John Taylor Gatto - Against School

I've been doing some more detailed thinking about the enterprise of education lately, since I've been invited to participate on Steve Paikin's show, The Agenda on TVO, this coming Thursday. Having had two children traverse the Ontario public education system - both successfully and in good schools - I have come to realize that our public education system does an excellent job of preparing our citizenry for the 19th century. I suppose it could be worse; but it can also be a helluva lot better. A few days ago, I suggested some of the philosophy that might form the foundation of "the better." But many may object, claiming that if the education system was good enough for them - and they turned out alright - it's good enough for our kids.

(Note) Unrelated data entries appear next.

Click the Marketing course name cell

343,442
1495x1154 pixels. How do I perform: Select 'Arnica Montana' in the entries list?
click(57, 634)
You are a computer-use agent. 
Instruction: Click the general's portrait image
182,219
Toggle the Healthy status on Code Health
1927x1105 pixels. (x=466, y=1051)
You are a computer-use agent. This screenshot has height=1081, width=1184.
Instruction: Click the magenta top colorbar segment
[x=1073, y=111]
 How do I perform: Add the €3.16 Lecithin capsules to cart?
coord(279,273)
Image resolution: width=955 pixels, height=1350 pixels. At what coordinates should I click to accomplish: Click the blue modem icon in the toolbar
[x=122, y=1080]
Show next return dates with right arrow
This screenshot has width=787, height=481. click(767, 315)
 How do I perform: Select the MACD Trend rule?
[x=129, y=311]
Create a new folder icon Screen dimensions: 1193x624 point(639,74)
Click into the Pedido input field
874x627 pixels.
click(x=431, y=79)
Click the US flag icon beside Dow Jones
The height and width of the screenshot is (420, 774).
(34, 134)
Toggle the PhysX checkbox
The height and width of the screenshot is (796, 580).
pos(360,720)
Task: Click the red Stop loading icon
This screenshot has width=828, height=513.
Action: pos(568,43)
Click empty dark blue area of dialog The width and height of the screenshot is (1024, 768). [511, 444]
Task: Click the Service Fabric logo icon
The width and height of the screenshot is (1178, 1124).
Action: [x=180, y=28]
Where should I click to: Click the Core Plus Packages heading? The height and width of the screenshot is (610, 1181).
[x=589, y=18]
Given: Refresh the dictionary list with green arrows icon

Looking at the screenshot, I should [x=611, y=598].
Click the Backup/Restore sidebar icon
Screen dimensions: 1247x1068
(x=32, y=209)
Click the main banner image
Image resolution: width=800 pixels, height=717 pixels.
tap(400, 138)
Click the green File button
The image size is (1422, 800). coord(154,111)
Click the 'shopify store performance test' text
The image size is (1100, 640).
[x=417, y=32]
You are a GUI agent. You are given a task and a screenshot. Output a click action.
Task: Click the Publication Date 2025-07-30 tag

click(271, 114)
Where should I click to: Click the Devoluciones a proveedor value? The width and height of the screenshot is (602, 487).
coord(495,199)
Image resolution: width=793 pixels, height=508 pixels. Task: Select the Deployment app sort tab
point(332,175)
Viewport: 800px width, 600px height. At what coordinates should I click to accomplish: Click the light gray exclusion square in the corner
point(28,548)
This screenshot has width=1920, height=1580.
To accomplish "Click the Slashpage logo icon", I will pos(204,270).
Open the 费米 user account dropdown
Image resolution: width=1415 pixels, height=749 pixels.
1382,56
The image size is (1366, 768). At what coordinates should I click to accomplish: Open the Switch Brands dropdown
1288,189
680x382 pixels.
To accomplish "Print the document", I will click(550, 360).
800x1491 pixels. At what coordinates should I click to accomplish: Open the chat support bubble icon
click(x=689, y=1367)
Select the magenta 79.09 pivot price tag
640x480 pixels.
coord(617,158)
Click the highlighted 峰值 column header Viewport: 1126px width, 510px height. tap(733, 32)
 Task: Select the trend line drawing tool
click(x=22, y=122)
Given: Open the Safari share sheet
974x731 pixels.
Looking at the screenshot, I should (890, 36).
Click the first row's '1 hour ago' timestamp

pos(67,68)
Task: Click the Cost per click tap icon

A counter argument could be mounted that simply states, "look around you'; the dysfunctions of our society are indeed the product of modern, public education. But an even more compelling case is mounted by John Taylor Gatto, a one-time New York State Teacher of the Year, and fierce critic of the current public education system. His Six Lesson Schoolteacher is a scathing critique of the systemic failure of the school system to prepare youth for today's world.
With lessons like the ones I teach day after day, is it any wonder we have the national crisis we face today? Young people indifferent to the adult world and to the future; indifferent to almost everything except the diversion of toys and violence? Rich or poor, schoolchildren cannot concentrate on anything for very long. They have a poor sense of time past and to come; they are mistrustful of intimacy (like the children of divorce they really are); they hate solitude, are cruel, materialistic, dependent, passive, violent, timid in the face of the unexpected, addicted to distraction.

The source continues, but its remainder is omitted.